4th of July, coast, family, fire, freedom, grateful, holiday, injuries, ocean, parade, thankful, tide pools

After relentless whining and moaning about the weather in the Seattle area these past few weeks it was time to get out of town…off to the Long Beach Peninsula on the Washington Coast! 

Take a look at that picture above…there is simply nothing more glorious than this.  4th of July holiday weekend and not a cloud in the sky looking down at the tide pools along the Pacific Ocean.  Lots of young cousins running around, splashing in the ocean.  This is what we live for!  I’ve been heading to this part of the state every year since I was, well, just a few months old.  And I couldn’t be more grateful to have this slice of heaven deep in my family’s history.

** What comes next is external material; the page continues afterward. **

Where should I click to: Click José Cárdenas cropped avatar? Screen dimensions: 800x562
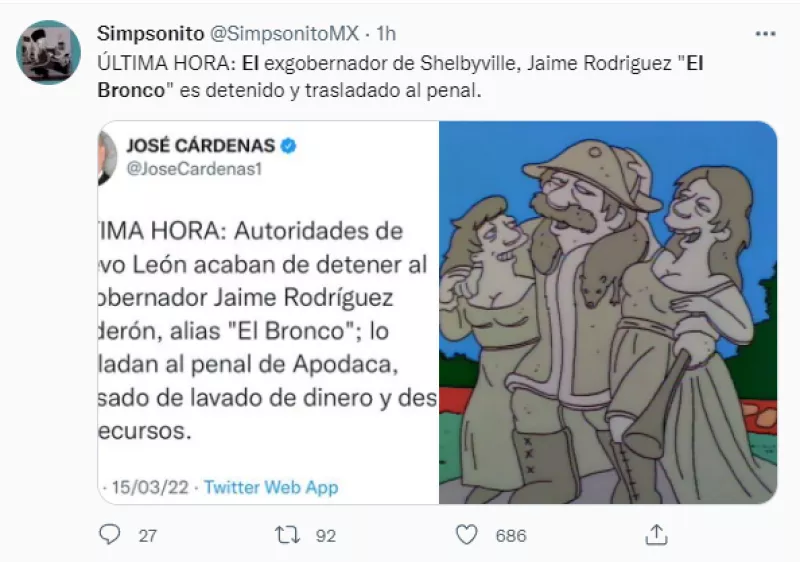click(107, 158)
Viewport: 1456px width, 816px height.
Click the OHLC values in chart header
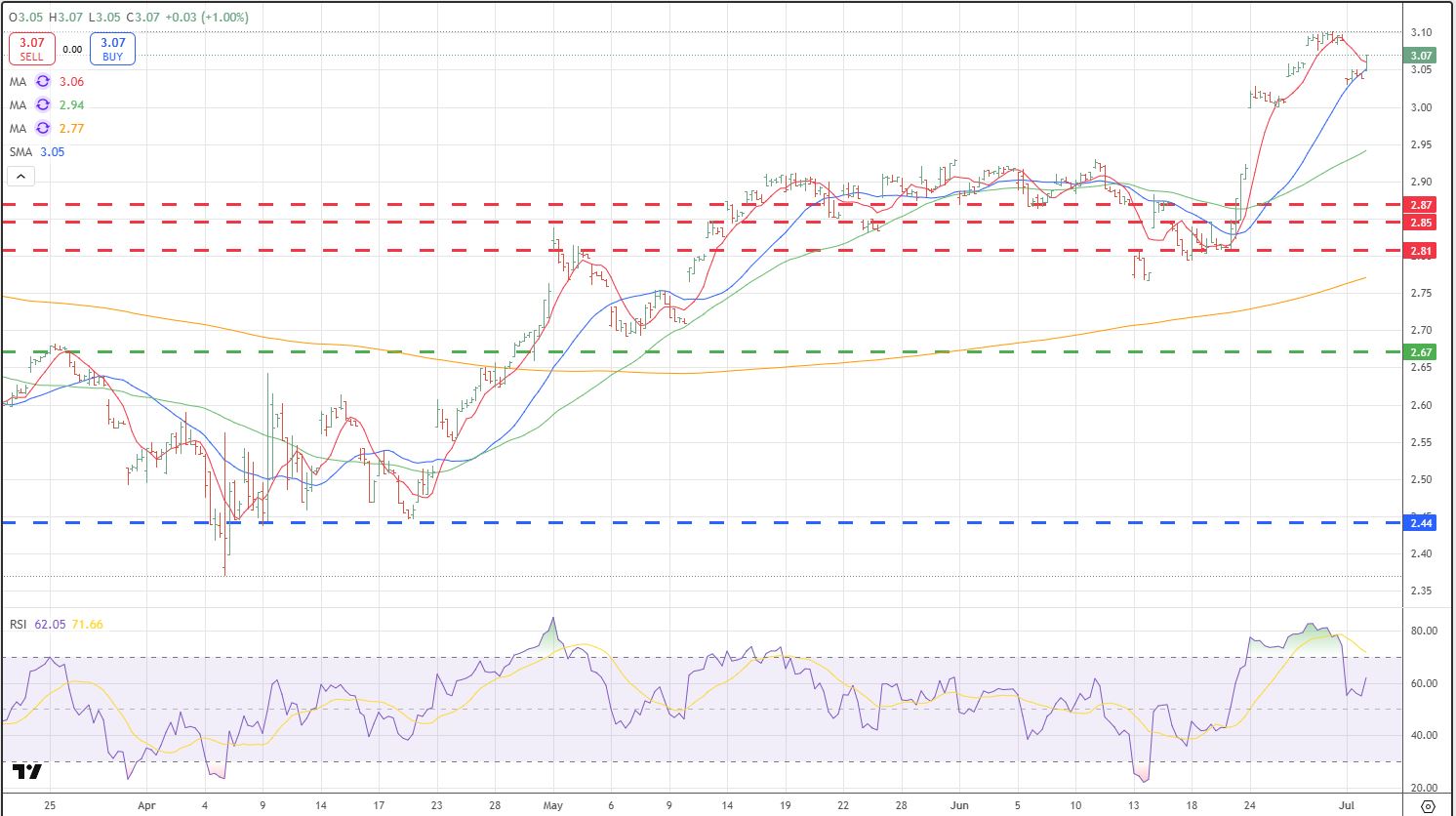tap(127, 18)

I’ll have more tomorrow about what I packed for this family getaway.  The weather is unpredictable on the coast year ’round, so more than likely you’ll need both a bathing suit AND polar fleece even in the summer.  Stay tuned for more about that.

What I want to write about tonight is to share the scare we had around lunchtime on July 4 and some other family drama the night before.  Take a look:

This is the view looking east (inland) and downhill from the westernmost duneline back toward our family property, our summer home and a few other properties as well [our house is the 2nd from the left]. If you did a 180 degree turn you’d see a wide stretch of greyish sand and the beautiful Ocean.  What you’re looking at here is about 3 or 4 acres of beach grass that burned in a fire.  A stupid, senseless fire started by some fuckers who thought it would be a brilliant idea to launch a goddamned bottle rocket in the tinder-dry beach grass to celebrate the 4th of July.  ARE YOU FUCKING KIDDING ME?  Ooops, I should have probably prefaced this post with a warning that there will be profanity in here.  Guess it’s too late now.  I’m on a roll, people.  Yes, we found said bottle rocket launcher later in these charred dunes, precisely where we’d first noticed the smoke at lunchtime earlier.  CSI Ocean Park!

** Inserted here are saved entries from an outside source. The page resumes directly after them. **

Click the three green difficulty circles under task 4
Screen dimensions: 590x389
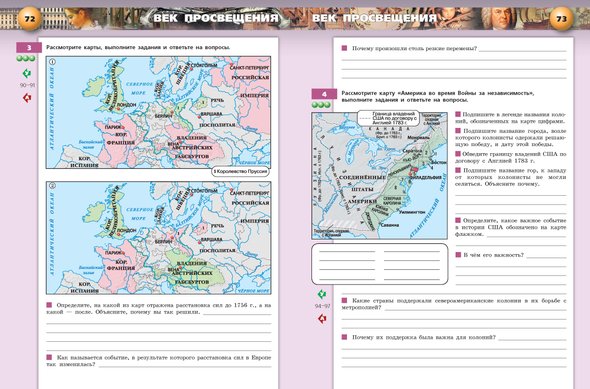(x=321, y=105)
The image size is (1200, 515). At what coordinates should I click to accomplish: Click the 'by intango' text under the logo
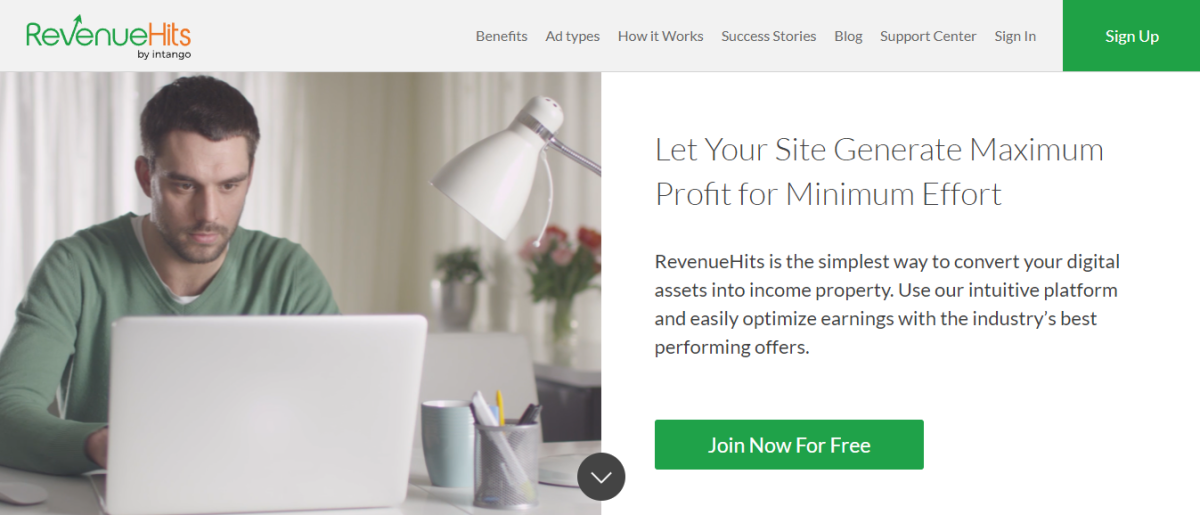click(x=163, y=55)
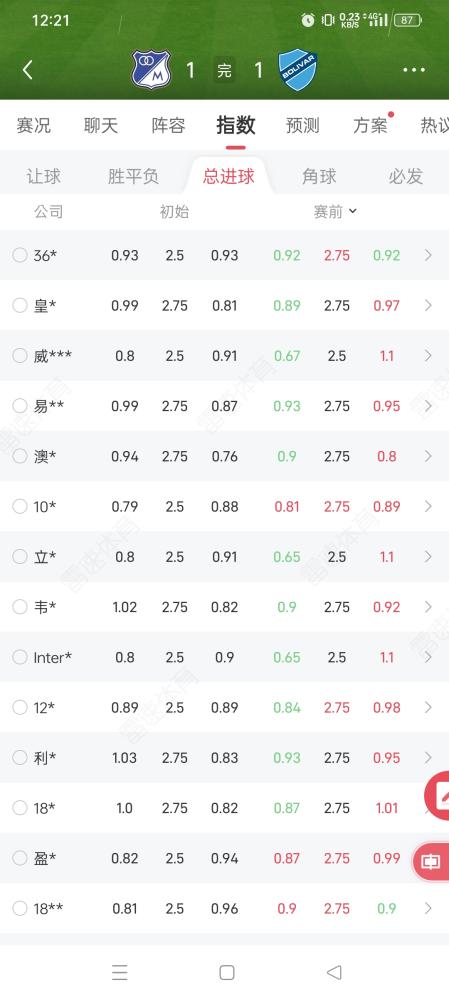Select the radio button for 威***

point(20,355)
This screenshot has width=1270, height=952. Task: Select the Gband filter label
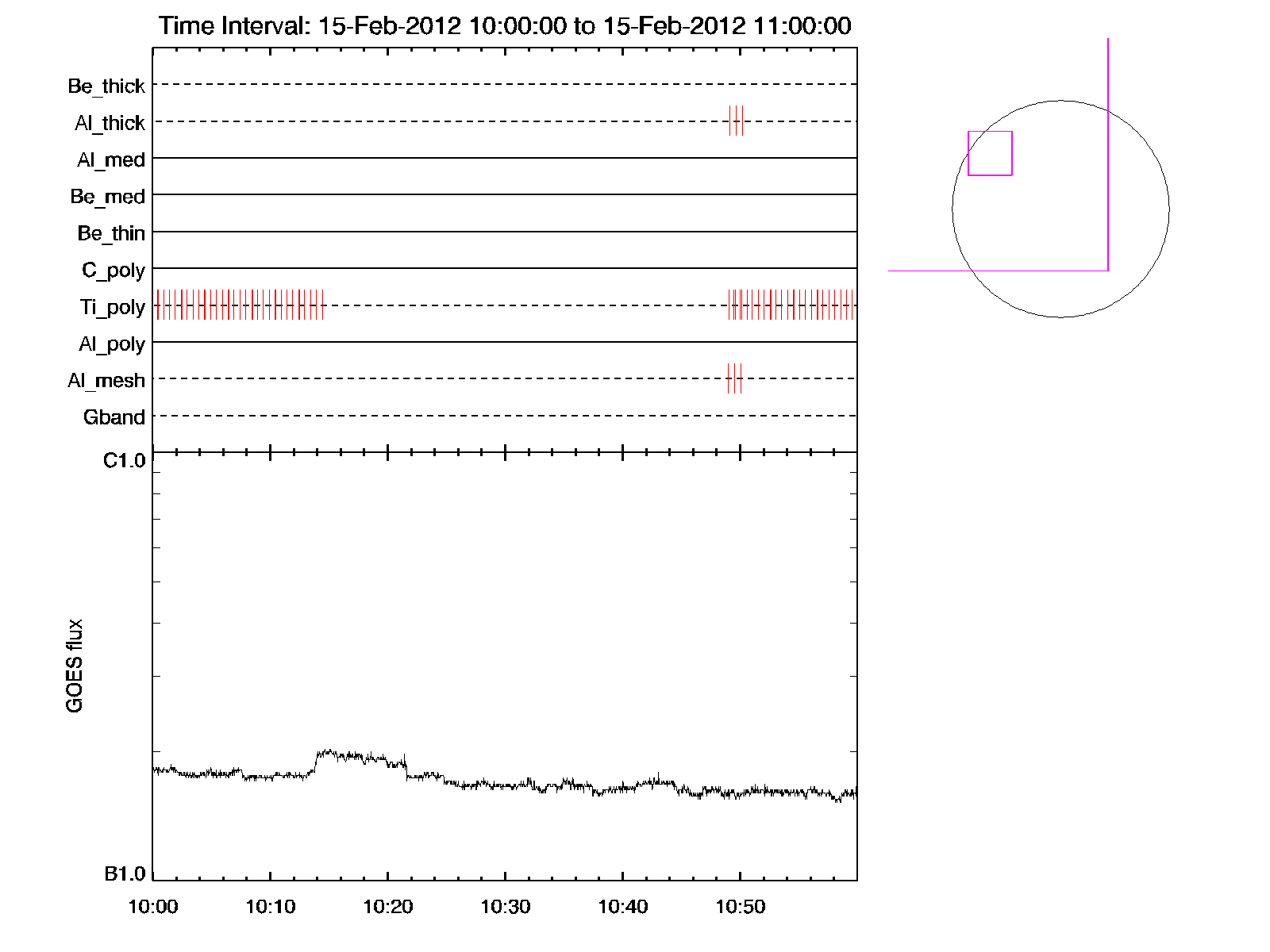[x=114, y=417]
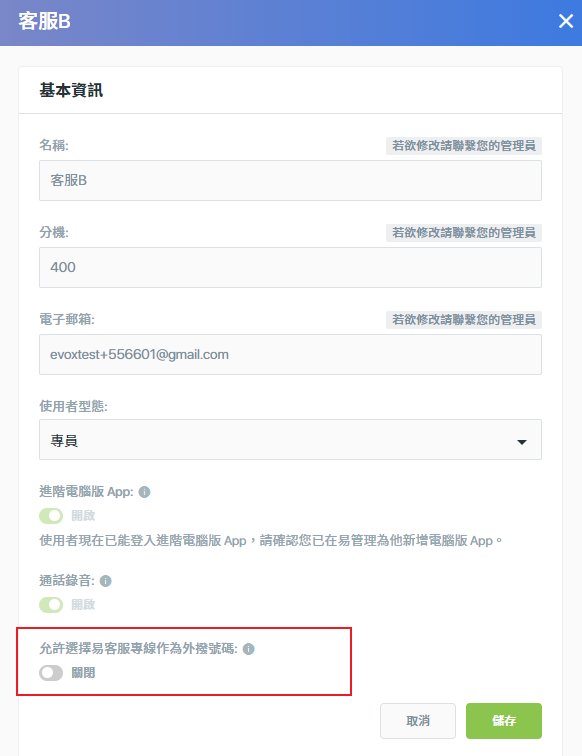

My youngest brother and his family were planning to arrive at the beach house the night of the 3rd, the same night I drove in as well, joyously tossing the laptop into its briefcase and into my car’s trunk for a 5-day dormant slumber.  Well, things don’t always go as planned.  My eldest nephew, turning 9 in just a couple of weeks, went 5 feet down SPLAT onto a neighbor’s sport court during a block party the night before, while attempting a superman-ish leap from an embankment behind a basketball court onto a bar behind the backboard or perhaps the hoop itself.  Didn’t quite make the bar or hoop…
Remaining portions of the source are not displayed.